§ **Kutipan Teks**:
◆ ◆ ◆
Pertumbuhan ekonomi Indonesia pada tahun
1984 cukup meningkat dibandingkan tahun-tahun sebelumnya. Tetapi inflasi terus
melaju cukup tinggi akibat devaluasi rupiah dan naiknya harga BBM pada awal
tahun 1984. Pada saat itu, beberapa bank tertentu bergantung pada dana Pasar
Uang Antar Bank (PUAB), sehingga BI bermaksud mengurangi ketergantungan
bank-bank terhadap PUAB dengan menetapkan batas maksimum bank untuk memperoleh
dana di PUAB serta menyediakan Fasilitas Kredit Khusus (FKK) dengan jangka
waktu satu tahun.
2.1.1 Reformasi Sektor Perbankan tahun 1988-1990
Reformasi sektor perbankan yang memang diarahkan ke sistem pasar
menuai implikasi yang luas terhadap industri perbankan tanah air. Salah satunya
adalah, sejak implementasi PAKTO 1988 jumlah aplikasi untuk mendirikan Bank
meningkat dengan tajam. Sebagian besar dari mereka berasal dari perusahaan atau
grup perusahaan yang menunggu untuk masuk dalam industri perbankan. Dalam
jangka waktu dua tahun, BI telah memberikan lisensi pada 73 bank komersil baru
dengan 301 cabang.
Tumbuhnya jumlah bank secara pesat telah mendorong peningkatan
kompetisi antar bank dalam mengumpulkan dana tabungan dan deposito dari
masyarakat. Namun karena kurangnya pengawasan dan supervisi yang kuat, aliran
modal tidak terdistribusi secara baik melainkan mengalir pada grup-grup atau
sektor usaha yang memiliki kedekatan khusus dengan pihak bank. Praktek-praktek
inilah yang pada akhirnya telah meningkatkan resiko kredit yang pada akhirnya
mendorong tingginya tingkat NPL dalam industri perbankan tanah air.
◆ ◆ ◆
§ **Daftar Tugas**:
**A.** Jawab pertanyaan berikut berdasarkan teks tentang perbankan Indonesia di atas.
(i) Apa penyebab inflasi terus melaju cukup tinggi pada tahun 1984?
(ii) Berapa jangka waktu Fasilitas Kredit Khusus (FKK) yang disediakan BI?
(iii) Dalam dua tahun, berapa bank komersil baru yang diberi lisensi oleh BI, dan dengan berapa cabang?
**B.** Salin kata demi kata sebagian teks tentang perbankan Indonesia di atas. Mulailah pada kata-kata yang memuat "2.1.1 Reformasi Sektor", lalu berhenti setelah "dengan 301 cabang.".

§ **Cuplikan Data**:
◆ ◆ ◆
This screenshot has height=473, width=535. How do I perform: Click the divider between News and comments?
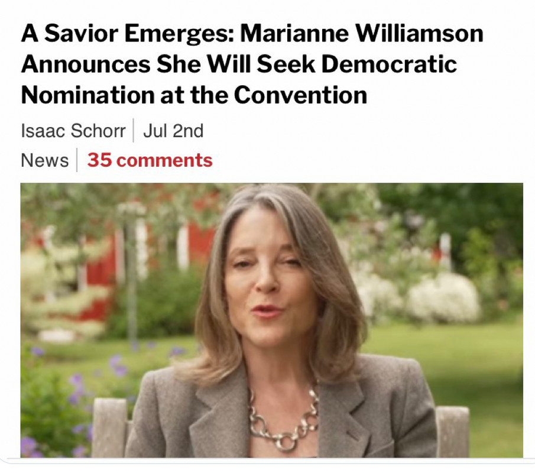pyautogui.click(x=77, y=160)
◆ ◆ ◆
§ **Daftar Jawaban**:
**A.**
(i) Devaluasi rupiah dan naiknya harga BBM pada awal tahun 1984.
(ii) Satu tahun.
(iii) 73 bank komersil baru dengan 301 cabang.

**B.**
2.1.1 Reformasi Sektor Perbankan tahun 1988-1990
Reformasi sektor perbankan yang memang diarahkan ke sistem pasar
menuai implikasi yang luas terhadap industri perbankan tanah air. Salah satunya
adalah, sejak implementasi PAKTO 1988 jumlah aplikasi untuk mendirikan Bank
meningkat dengan tajam. Sebagian besar dari mereka berasal dari perusahaan atau
grup perusahaan yang menunggu untuk masuk dalam industri perbankan. Dalam
jangka waktu dua tahun, BI telah memberikan lisensi pada 73 bank komersil baru
dengan 301 cabang.